WHAT THE TASK REQUIRES —
Please find every line in the entries below that contains the string "field", and copy it.

RECORDS TO USE —
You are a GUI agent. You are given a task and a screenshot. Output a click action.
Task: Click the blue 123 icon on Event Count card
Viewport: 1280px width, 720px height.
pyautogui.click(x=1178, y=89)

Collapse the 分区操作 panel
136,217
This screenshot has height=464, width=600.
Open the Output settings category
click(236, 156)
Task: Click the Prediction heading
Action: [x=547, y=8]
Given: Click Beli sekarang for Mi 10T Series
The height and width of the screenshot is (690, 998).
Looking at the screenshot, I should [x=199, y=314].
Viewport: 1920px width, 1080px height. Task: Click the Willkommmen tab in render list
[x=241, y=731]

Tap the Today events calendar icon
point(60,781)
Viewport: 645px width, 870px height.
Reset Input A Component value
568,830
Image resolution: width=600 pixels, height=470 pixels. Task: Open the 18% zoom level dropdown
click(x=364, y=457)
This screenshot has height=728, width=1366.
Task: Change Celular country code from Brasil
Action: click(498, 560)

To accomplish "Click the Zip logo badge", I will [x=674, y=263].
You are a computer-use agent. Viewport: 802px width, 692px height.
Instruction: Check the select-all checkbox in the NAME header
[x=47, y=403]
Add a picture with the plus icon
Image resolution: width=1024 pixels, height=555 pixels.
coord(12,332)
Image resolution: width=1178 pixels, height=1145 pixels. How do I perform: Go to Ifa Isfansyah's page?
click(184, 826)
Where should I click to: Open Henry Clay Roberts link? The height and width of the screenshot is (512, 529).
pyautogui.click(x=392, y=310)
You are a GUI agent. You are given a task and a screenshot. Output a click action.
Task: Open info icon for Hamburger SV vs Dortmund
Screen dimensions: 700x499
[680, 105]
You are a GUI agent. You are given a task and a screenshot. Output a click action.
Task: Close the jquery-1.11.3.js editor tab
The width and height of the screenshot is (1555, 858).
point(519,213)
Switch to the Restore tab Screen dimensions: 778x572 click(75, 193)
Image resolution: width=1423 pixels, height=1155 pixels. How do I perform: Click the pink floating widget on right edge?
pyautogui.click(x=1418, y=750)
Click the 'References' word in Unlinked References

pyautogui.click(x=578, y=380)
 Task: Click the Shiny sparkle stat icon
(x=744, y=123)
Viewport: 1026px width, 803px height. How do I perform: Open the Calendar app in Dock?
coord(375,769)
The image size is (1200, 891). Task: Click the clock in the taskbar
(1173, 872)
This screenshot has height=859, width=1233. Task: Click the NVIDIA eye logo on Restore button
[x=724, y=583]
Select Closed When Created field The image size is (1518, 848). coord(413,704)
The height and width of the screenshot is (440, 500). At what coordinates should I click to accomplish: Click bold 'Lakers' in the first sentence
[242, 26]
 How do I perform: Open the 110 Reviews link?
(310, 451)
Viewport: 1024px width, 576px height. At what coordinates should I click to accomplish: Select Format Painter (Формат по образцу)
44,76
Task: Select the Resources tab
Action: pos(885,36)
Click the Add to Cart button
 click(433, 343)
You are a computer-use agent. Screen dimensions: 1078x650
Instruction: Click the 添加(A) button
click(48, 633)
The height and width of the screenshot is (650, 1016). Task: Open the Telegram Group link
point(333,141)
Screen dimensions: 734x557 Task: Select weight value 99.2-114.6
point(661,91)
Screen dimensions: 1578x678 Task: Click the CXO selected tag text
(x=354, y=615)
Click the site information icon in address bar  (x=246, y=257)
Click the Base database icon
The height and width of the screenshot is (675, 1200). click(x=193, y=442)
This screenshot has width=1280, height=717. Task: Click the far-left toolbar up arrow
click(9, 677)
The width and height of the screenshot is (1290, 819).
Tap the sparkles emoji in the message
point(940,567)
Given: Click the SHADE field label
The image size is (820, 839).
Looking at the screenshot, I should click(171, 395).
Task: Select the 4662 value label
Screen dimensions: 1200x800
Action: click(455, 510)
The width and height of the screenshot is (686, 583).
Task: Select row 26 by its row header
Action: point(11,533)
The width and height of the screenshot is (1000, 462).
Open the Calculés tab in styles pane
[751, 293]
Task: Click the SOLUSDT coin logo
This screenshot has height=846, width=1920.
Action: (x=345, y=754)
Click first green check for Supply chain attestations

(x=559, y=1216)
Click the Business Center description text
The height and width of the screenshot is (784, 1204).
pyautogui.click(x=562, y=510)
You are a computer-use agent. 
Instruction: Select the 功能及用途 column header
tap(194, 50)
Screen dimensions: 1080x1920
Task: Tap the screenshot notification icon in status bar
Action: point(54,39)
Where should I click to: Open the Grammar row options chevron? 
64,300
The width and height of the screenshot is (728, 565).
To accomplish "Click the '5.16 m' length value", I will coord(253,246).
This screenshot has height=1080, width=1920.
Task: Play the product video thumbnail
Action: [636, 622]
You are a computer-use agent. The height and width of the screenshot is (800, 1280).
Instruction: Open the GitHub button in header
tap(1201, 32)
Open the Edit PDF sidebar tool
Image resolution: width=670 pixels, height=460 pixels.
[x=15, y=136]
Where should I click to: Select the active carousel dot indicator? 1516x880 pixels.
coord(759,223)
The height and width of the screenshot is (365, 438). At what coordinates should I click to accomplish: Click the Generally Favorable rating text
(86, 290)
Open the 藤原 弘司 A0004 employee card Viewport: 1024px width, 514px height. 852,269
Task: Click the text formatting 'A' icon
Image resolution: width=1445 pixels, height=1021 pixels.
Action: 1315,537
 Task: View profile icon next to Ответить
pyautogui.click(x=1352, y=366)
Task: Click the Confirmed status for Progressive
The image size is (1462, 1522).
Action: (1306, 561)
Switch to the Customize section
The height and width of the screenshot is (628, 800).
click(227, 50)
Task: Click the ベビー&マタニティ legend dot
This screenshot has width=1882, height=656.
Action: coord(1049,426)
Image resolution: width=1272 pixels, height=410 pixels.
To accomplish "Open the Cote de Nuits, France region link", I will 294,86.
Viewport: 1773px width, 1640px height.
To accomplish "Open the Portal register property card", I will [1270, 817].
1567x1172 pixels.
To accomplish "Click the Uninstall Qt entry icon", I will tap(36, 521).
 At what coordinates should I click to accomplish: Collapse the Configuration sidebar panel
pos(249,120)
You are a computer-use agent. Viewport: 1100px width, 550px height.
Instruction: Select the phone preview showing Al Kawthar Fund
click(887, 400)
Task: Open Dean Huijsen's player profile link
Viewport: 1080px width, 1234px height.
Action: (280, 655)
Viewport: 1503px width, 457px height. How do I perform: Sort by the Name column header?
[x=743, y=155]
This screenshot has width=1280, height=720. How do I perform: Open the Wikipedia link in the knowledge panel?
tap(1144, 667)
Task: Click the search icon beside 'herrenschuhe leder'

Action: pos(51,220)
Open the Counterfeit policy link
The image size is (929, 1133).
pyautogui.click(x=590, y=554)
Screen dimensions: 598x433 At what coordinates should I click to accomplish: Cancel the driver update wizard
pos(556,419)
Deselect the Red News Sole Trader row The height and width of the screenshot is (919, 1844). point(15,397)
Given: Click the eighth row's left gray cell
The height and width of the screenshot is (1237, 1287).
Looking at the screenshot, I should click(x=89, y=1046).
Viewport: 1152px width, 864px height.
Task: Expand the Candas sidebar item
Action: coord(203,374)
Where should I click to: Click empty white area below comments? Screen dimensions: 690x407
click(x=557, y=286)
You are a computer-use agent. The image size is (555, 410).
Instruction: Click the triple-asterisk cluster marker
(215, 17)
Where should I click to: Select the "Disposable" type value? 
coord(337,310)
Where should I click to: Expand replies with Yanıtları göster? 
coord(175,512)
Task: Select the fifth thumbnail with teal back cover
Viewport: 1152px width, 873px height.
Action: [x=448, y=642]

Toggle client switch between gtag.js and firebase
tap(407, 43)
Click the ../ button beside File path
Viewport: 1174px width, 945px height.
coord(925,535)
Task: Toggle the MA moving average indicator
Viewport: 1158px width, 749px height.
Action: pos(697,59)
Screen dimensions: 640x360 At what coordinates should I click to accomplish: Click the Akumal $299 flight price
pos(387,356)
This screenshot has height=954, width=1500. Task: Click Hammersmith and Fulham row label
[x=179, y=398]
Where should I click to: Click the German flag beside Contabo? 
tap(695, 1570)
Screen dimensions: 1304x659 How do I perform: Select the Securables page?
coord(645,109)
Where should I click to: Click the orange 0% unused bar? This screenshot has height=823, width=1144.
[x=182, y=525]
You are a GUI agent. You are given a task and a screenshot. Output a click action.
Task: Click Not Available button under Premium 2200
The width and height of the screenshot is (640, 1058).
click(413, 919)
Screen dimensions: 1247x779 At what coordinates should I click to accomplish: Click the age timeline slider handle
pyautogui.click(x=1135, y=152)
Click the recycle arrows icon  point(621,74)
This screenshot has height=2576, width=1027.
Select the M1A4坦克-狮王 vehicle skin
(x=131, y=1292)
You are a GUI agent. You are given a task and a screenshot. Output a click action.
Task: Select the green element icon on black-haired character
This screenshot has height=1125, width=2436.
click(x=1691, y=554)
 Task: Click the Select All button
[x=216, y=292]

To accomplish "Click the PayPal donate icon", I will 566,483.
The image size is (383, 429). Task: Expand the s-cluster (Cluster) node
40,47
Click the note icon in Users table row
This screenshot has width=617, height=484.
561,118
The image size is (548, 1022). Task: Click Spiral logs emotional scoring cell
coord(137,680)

EXPECTED OUTPUT —
Select Closed When Created field The image size is (1518, 848). coord(413,704)
Given: Click the SHADE field label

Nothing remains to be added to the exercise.